◆ **Data supplied**
Segment Open
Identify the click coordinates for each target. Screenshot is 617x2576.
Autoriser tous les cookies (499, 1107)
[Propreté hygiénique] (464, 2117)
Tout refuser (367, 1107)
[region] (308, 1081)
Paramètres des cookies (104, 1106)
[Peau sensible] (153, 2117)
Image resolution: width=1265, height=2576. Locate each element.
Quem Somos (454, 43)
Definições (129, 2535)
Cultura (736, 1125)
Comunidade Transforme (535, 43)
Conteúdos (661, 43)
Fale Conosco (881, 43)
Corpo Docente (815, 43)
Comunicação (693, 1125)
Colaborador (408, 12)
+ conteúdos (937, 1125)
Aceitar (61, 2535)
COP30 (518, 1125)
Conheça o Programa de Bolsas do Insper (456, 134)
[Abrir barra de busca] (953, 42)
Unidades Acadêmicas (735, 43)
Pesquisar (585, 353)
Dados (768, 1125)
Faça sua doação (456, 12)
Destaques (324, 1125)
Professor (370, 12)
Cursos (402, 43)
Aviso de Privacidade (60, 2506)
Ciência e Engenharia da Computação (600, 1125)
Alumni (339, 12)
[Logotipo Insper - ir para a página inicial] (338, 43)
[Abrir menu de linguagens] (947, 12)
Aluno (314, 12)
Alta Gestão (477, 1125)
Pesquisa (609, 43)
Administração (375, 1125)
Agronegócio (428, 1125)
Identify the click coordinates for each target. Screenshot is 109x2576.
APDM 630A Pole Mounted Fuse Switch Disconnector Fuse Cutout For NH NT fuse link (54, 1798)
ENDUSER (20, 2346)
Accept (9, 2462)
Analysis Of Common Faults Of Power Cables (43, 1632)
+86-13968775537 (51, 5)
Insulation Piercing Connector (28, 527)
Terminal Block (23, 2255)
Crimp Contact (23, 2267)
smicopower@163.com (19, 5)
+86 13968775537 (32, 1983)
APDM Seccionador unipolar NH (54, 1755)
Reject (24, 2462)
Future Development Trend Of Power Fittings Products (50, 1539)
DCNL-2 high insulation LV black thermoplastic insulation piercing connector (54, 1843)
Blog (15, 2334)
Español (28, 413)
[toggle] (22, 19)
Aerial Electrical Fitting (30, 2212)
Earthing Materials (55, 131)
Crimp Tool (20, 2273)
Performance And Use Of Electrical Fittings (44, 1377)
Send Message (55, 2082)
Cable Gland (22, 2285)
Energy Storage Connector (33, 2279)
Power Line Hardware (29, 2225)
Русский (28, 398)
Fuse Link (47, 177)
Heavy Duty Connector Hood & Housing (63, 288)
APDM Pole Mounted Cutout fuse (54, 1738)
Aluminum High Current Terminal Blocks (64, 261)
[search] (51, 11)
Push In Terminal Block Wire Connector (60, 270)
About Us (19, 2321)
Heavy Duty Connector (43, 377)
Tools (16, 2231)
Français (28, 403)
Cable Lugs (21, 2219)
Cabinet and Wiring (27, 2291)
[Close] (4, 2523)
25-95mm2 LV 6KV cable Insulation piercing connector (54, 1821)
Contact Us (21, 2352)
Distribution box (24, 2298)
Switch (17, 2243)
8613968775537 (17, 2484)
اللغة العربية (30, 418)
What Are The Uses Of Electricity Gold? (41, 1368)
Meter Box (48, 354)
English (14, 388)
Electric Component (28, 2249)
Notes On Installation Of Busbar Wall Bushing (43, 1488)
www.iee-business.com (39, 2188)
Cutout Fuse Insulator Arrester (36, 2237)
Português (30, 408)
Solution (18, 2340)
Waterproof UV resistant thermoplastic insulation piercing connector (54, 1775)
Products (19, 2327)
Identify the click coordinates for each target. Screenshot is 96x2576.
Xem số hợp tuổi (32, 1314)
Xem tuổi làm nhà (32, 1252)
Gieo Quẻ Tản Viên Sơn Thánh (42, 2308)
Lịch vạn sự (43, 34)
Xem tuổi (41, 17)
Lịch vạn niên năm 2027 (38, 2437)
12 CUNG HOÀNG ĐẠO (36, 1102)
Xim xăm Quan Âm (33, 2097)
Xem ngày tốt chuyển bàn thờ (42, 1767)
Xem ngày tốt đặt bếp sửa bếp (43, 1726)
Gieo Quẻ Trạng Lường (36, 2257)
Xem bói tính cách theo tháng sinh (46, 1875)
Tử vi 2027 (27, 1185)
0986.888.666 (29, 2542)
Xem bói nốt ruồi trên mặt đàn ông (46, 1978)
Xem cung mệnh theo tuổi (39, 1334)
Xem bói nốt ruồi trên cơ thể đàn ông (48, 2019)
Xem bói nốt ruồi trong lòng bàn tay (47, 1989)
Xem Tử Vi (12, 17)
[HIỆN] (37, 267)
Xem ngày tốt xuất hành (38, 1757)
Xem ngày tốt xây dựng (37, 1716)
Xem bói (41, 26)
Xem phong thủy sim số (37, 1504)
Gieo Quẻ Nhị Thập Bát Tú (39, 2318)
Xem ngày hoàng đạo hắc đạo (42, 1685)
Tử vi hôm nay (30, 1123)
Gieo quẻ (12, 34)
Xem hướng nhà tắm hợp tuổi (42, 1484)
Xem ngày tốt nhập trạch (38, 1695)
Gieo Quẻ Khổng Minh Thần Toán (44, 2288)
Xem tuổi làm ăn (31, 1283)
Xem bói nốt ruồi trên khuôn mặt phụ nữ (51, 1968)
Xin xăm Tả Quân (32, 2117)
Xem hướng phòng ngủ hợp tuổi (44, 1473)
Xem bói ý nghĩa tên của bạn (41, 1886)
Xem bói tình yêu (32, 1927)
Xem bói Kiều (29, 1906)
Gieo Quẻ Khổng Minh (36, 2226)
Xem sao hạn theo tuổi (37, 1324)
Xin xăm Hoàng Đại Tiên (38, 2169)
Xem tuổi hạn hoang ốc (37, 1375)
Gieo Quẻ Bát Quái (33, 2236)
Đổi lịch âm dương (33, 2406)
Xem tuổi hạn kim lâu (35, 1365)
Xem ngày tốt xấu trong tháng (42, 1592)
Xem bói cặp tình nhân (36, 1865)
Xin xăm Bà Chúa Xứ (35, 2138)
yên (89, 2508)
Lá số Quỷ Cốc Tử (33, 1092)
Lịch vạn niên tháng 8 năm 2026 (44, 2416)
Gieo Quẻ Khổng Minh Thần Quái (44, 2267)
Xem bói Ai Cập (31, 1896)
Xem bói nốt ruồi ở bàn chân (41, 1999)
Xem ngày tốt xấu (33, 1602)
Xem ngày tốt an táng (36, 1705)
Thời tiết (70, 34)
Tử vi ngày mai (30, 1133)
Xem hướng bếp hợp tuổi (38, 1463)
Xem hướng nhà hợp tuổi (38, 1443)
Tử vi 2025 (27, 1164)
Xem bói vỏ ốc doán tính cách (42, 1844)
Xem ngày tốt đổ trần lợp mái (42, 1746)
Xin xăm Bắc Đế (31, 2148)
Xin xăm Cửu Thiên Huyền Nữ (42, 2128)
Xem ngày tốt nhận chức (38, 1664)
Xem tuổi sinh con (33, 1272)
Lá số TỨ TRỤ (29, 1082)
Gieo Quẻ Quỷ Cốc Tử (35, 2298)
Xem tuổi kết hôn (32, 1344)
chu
Segment Closed
◆ **Task details**
The records above are to be given again in full, word for word.

◆ **Exercise response**
Identify the click coordinates for each target. Screenshot is 617x2576.
Autoriser tous les cookies (499, 1107)
[Propreté hygiénique] (464, 2117)
Tout refuser (367, 1107)
[region] (308, 1081)
Paramètres des cookies (104, 1106)
[Peau sensible] (153, 2117)
Image resolution: width=1265, height=2576. Locate each element.
Quem Somos (454, 43)
Definições (129, 2535)
Cultura (736, 1125)
Comunidade Transforme (535, 43)
Conteúdos (661, 43)
Fale Conosco (881, 43)
Corpo Docente (815, 43)
Comunicação (693, 1125)
Colaborador (408, 12)
+ conteúdos (937, 1125)
Aceitar (61, 2535)
COP30 (518, 1125)
Conheça o Programa de Bolsas do Insper (456, 134)
[Abrir barra de busca] (953, 42)
Unidades Acadêmicas (735, 43)
Pesquisar (585, 353)
Dados (768, 1125)
Faça sua doação (456, 12)
Destaques (324, 1125)
Professor (370, 12)
Cursos (402, 43)
Aviso de Privacidade (60, 2506)
Ciência e Engenharia da Computação (600, 1125)
Alumni (339, 12)
[Logotipo Insper - ir para a página inicial] (338, 43)
[Abrir menu de linguagens] (947, 12)
Aluno (314, 12)
Alta Gestão (477, 1125)
Pesquisa (609, 43)
Administração (375, 1125)
Agronegócio (428, 1125)
Identify the click coordinates for each target. Screenshot is 109x2576.
APDM 630A Pole Mounted Fuse Switch Disconnector Fuse Cutout For NH NT fuse link (54, 1798)
ENDUSER (20, 2346)
Accept (9, 2462)
Analysis Of Common Faults Of Power Cables (43, 1632)
+86-13968775537 (51, 5)
Insulation Piercing Connector (28, 527)
Terminal Block (23, 2255)
Crimp Contact (23, 2267)
smicopower@163.com (19, 5)
+86 13968775537 (32, 1983)
APDM Seccionador unipolar NH (54, 1755)
Reject (24, 2462)
Future Development Trend Of Power Fittings Products (50, 1539)
DCNL-2 high insulation LV black thermoplastic insulation piercing connector (54, 1843)
Blog (15, 2334)
Español (28, 413)
[toggle] (22, 19)
Aerial Electrical Fitting (30, 2212)
Earthing Materials (55, 131)
Crimp Tool (20, 2273)
Performance And Use Of Electrical Fittings (44, 1377)
Send Message (55, 2082)
Cable Gland (22, 2285)
Energy Storage Connector (33, 2279)
Power Line Hardware (29, 2225)
Русский (28, 398)
Fuse Link (47, 177)
Heavy Duty Connector Hood & Housing (63, 288)
APDM Pole Mounted Cutout fuse (54, 1738)
Aluminum High Current Terminal Blocks (64, 261)
[search] (51, 11)
Push In Terminal Block Wire Connector (60, 270)
About Us (19, 2321)
Heavy Duty Connector (43, 377)
Tools (16, 2231)
Français (28, 403)
Cable Lugs (21, 2219)
Cabinet and Wiring (27, 2291)
[Close] (4, 2523)
25-95mm2 LV 6KV cable Insulation piercing connector (54, 1821)
Contact Us (21, 2352)
Distribution box (24, 2298)
Switch (17, 2243)
8613968775537 (17, 2484)
اللغة العربية (30, 418)
What Are The Uses Of Electricity Gold? (41, 1368)
Meter Box (48, 354)
English (14, 388)
Electric Component (28, 2249)
Notes On Installation Of Busbar Wall Bushing (43, 1488)
www.iee-business.com (39, 2188)
Cutout Fuse Insulator Arrester (36, 2237)
Português (30, 408)
Solution (18, 2340)
Waterproof UV resistant thermoplastic insulation piercing connector (54, 1775)
Products (19, 2327)
Identify the click coordinates for each target. Screenshot is 96x2576.
Xem số hợp tuổi (32, 1314)
Xem tuổi làm nhà (32, 1252)
Gieo Quẻ Tản Viên Sơn Thánh (42, 2308)
Lịch vạn sự (43, 34)
Xem tuổi (41, 17)
Lịch vạn niên năm 2027 (38, 2437)
12 CUNG HOÀNG ĐẠO (36, 1102)
Xim xăm Quan Âm (33, 2097)
Xem ngày tốt chuyển bàn thờ (42, 1767)
Xem ngày tốt đặt bếp sửa bếp (43, 1726)
Gieo Quẻ Trạng Lường (36, 2257)
Xem bói tính cách theo tháng sinh (46, 1875)
Tử vi 2027 (27, 1185)
0986.888.666 (29, 2542)
Xem bói nốt ruồi trên mặt đàn ông (46, 1978)
Xem cung mệnh theo tuổi (39, 1334)
Xem bói nốt ruồi trên cơ thể đàn ông (48, 2019)
Xem bói nốt ruồi trong lòng bàn tay (47, 1989)
Xem Tử Vi (12, 17)
[HIỆN] (37, 267)
Xem ngày tốt xuất hành (38, 1757)
Xem ngày tốt xây dựng (37, 1716)
Xem bói (41, 26)
Xem phong thủy sim số (37, 1504)
Gieo Quẻ Nhị Thập Bát Tú (39, 2318)
Xem ngày hoàng đạo hắc đạo (42, 1685)
Tử vi hôm nay (30, 1123)
Gieo quẻ (12, 34)
Xem hướng nhà tắm hợp tuổi (42, 1484)
Xem ngày tốt nhập trạch (38, 1695)
Gieo Quẻ Khổng Minh Thần Toán (44, 2288)
Xem tuổi làm ăn (31, 1283)
Xem bói nốt ruồi trên khuôn mặt phụ nữ (51, 1968)
Xin xăm Tả Quân (32, 2117)
Xem hướng phòng ngủ hợp tuổi (44, 1473)
Xem bói ý nghĩa tên của bạn (41, 1886)
Xem bói tình yêu (32, 1927)
Xem bói Kiều (29, 1906)
Gieo Quẻ Khổng Minh (36, 2226)
Xem sao hạn theo tuổi (37, 1324)
Xin xăm Hoàng Đại Tiên (38, 2169)
Xem tuổi hạn hoang ốc (37, 1375)
Gieo Quẻ Bát Quái (33, 2236)
Đổi lịch âm dương (33, 2406)
Xem tuổi hạn kim lâu (35, 1365)
Xem ngày tốt xấu trong tháng (42, 1592)
Xem bói cặp tình nhân (36, 1865)
Xin xăm Bà Chúa Xứ (35, 2138)
yên (89, 2508)
Lá số Quỷ Cốc Tử (33, 1092)
Lịch vạn niên tháng 8 năm 2026 (44, 2416)
Gieo Quẻ Khổng Minh Thần Quái (44, 2267)
Xem bói Ai Cập (31, 1896)
Xem bói nốt ruồi ở bàn chân (41, 1999)
Xem ngày tốt xấu (33, 1602)
Xem ngày tốt an táng (36, 1705)
Thời tiết (70, 34)
Tử vi ngày mai (30, 1133)
Xem hướng bếp hợp tuổi (38, 1463)
Xem hướng nhà hợp tuổi (38, 1443)
Tử vi 2025 (27, 1164)
Xem bói vỏ ốc doán tính cách (42, 1844)
Xem ngày tốt đổ trần lợp mái (42, 1746)
Xin xăm Bắc Đế (31, 2148)
Xin xăm Cửu Thiên Huyền Nữ (42, 2128)
Xem ngày tốt nhận chức (38, 1664)
Xem tuổi sinh con (33, 1272)
Lá số TỨ TRỤ (29, 1082)
Gieo Quẻ Quỷ Cốc Tử (35, 2298)
Xem tuổi kết hôn (32, 1344)
chu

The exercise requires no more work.